---------- Sayfadan Alıntı

Gordon Newby'ye göre bu tür iddialar hemen her zaman çok sonraları ortaya atılan iddiaların retrospektif olarak geçmişe uygulanmasından başka bir şey olamazlar. Politik olarak dominan gruplar kendi üstünlüklerini kabul ettirmek ve hükmettiklerine hoş görünmek için çoğu kere ilahi masallara sığınırlar. Arap fetihçiler de buna baş vurmuşlardır. Fethe başladıklarından 200 küsür yıl sonra azınlıkta kalınca İslam dinini yaratıp onun ilahi değerlerine sığınmışlardır. Fetihler İslam için bir açıklama olmayıp nedendirler. Bazılarına göre daha sonraları Muhammed olarak isimlendirilen Ubu'l Kassım adlı birinin güney Arabistan'dan değil güney Ürdün civarından geldiği konusunda iddialar vardır. Muhammed övülen kişi anlamına gelmektedir. Ubu'l Kassım'ın tanrısı al-Lah'dan türeyen Allah'dır. al-Lah aslında eski Arap ay tanrıçasıdır. Nitekim bütün Müslüman'ların bayrakları ay simgesini taşırlar. Ubu'l Kassım'ın Arap'ların kabul ettiği 632 tarihinden önce öldügü sanılmaktadır. Ubu'l Kassım Muhammed olamaz.

Araplar bir imparatorluk kurar kurmaz onu bir bütün olarak korumak ve varlıklarını yasallaştırmak için herkesin kabul edebileceği bir din oluşturmuşlardır. O zaman model olarak alacakları iki din vardır. Yahudilik ve Hristiyanlık. Al-Rawandi'ye göre önce o iki dini kendilerine göre birleştirmişler ve Ubu'l Kassım'ı ki sonradan Muhammed adını almıştır- o dinin kurucusu yapmışlardır.

http://en.wikipedia.org/wiki/ Ibn_al-Rawandi

Ubu'l Kassım'ın yeni bir dinin peygamberi yapıldıktan sonraki dönemi izleyen 200 yıl içinde Kur'an hadisler ve sira (Muhammed'in biyografisi) tamamlanmıştır.

--------------------

- _Sorular ve Görevler_:
1. Alıntıya göre Muhammed adı ne anlama geliyor?
2. Alıntıda "Ubu'l Kassım'ın yeni" sözlerinden aşağıda "(Muhammed'in biyografisi) tamamlanmıştır." sözlerine kadar uzanan bölümün tamamını, "biyografisi" yerine "hayat hikâyesi" koyarak yeniden yaz.

---------- Veri Bölümü

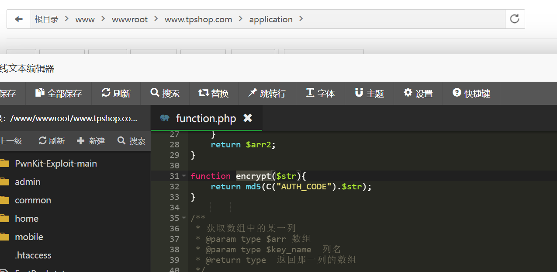This screenshot has width=557, height=272.
Task: Open the admin folder in file tree
Action: 28,182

--------------------

- _Görevlere Göre Yanıtlar_:
1. Övülen kişi anlamına geliyor.

2.
Ubu'l Kassım'ın yeni bir dinin peygamberi yapıldıktan sonraki dönemi izleyen 200 yıl içinde Kur'an hadisler ve sira (Muhammed'in hayat hikâyesi) tamamlanmıştır.